Unless you have been living under a rock, you have likely heard that the gut’s bacterial microbiome is now known to impact a myriad of crucial physiological processes in humans, including those occurring far from the intestines themselves. From proper serotonin signaling in the brain to staving off autoimmune diseases, the presence of certain strains of bacteria appears essential to maintaining a healthy body.
Adding to that list, a new study published in the Journal of Internal Medicine suggests that the species Lactobacillus reuteri can help slow the progressive bone loss that occurs in older women with osteoporosis, thus reducing the risk of debilitating fractures.
The authors, a team of Swedish medical researchers, sought to evaluate a particular strain of Lactobacillus native to the human gastrointestinal tract – L. reuteri ATCCPTA 6475 – in the context of osteoporosis after past investigations in animals revealed the bacterium’s potent anti-inflammatory properties. Though the mechanism behind bone density loss in post-menopausal women remains unclear, it has been shown that inflammation stimulates the activity of a type of specialized cell, called an osteoclast, that breaks down the mineral lattice in bone.

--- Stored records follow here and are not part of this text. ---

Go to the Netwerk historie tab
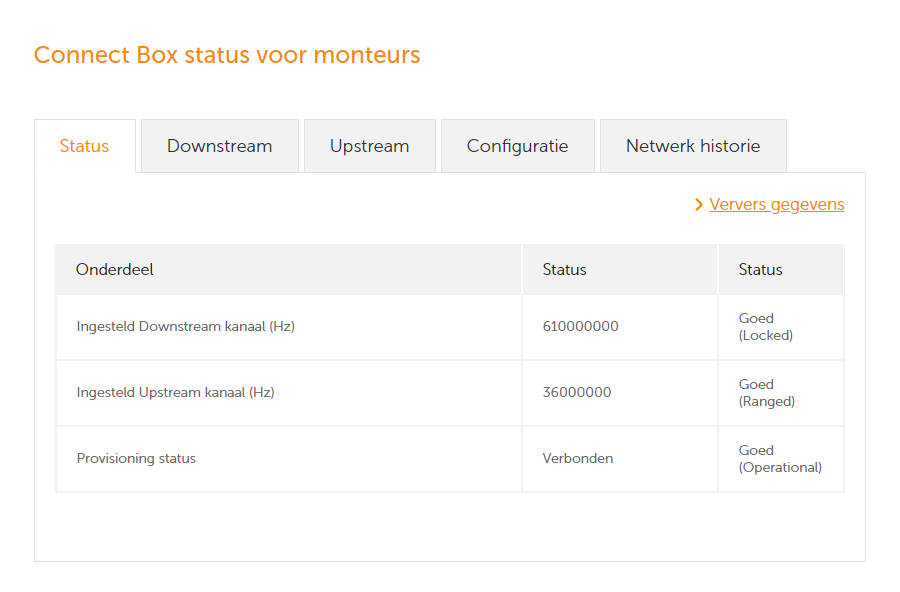 tap(693, 146)
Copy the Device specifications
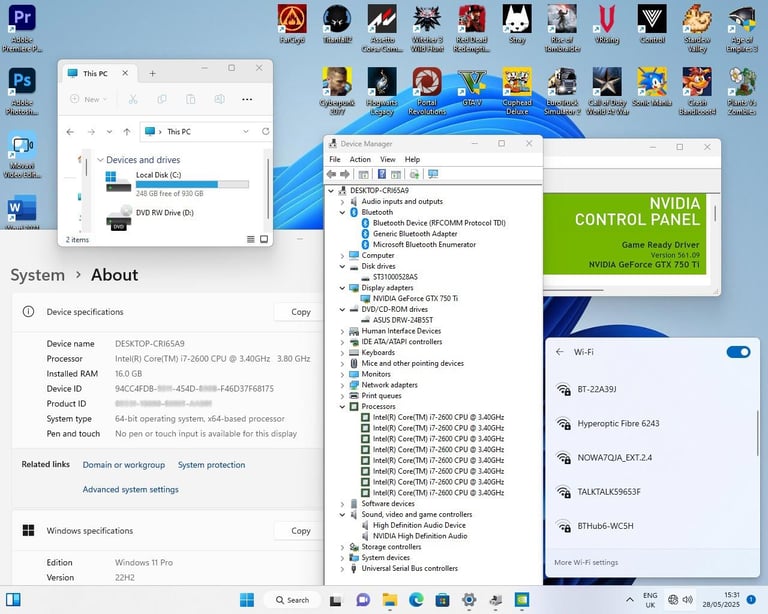This screenshot has width=768, height=614. point(300,312)
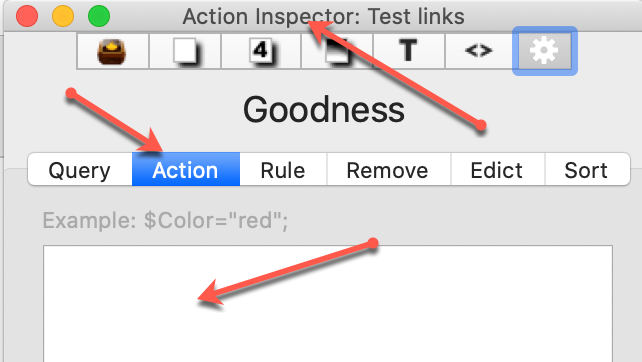Zoom the inspector with the green button
Image resolution: width=642 pixels, height=362 pixels.
pos(99,16)
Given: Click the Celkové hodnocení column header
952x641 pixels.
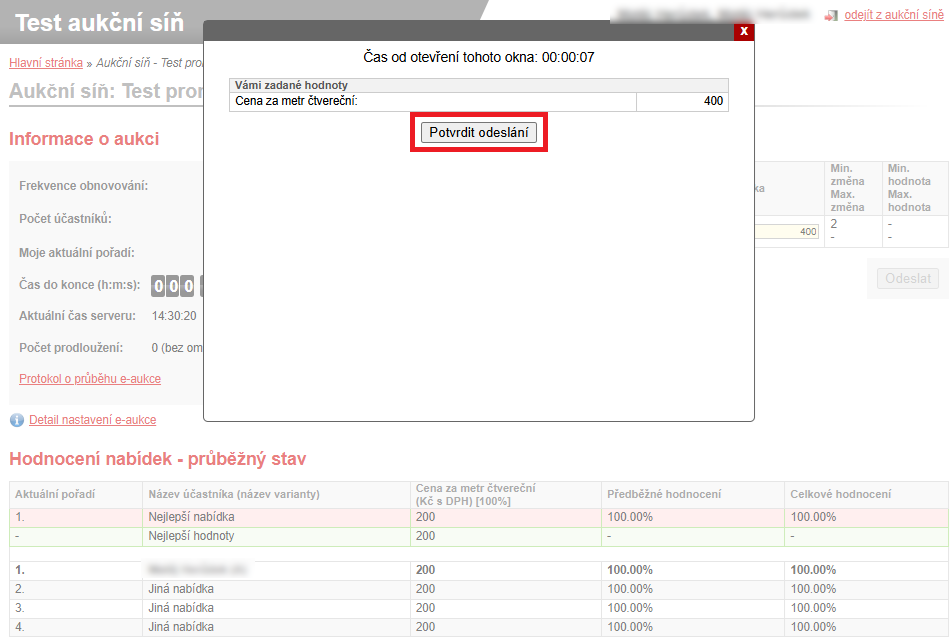Looking at the screenshot, I should tap(841, 494).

To test the microbe’s effects on a human skeleton, lead author Dr Anna Nilsson and her colleagues enrolled 70 women aged 75 to 80 years old with low bone mineral density (BMD) and randomly assigned each to take a daily oral dose of 1010 colony‐forming units of L. reuteri 6475 (freeze-dried in a powder that can be mixed in a beverage) or placebo (maltodextrin powder) for one year.
At the end of the study, the women who took L. reuteri 6475 showed half as much bone mineral density loss as those on placebo, as measured by BMD of their shin bones. Moreover, the supplement was well-tolerated; women taking the placebo reported the same number of treatment reactions.
Proving or disproving the benefit of dietary supplements (or vitamins) is often difficult because many studies are retrospective; a design that can only identify correlation, not causation. The current study, on the other hand, may be small in sample size, but it is a randomized, placebo-controlled, double-blind (meaning no one, not even the authors, knew which intervention the subjects were receiving at the time) trial – the gold standard of scientific evidence.
Though preliminary, the results indicate that “[p]robiotic supplementation could be a new and promising concept for prevention of bone loss and osteoporosis,” the authors concluded.
But of course, a lot more research awaits.
“This is the first study in humans,” Dr Nilsson told The New York Times. “We need confirmatory studies. And we’ve only studied one strain of L. reuteri, the type used in animal studies.”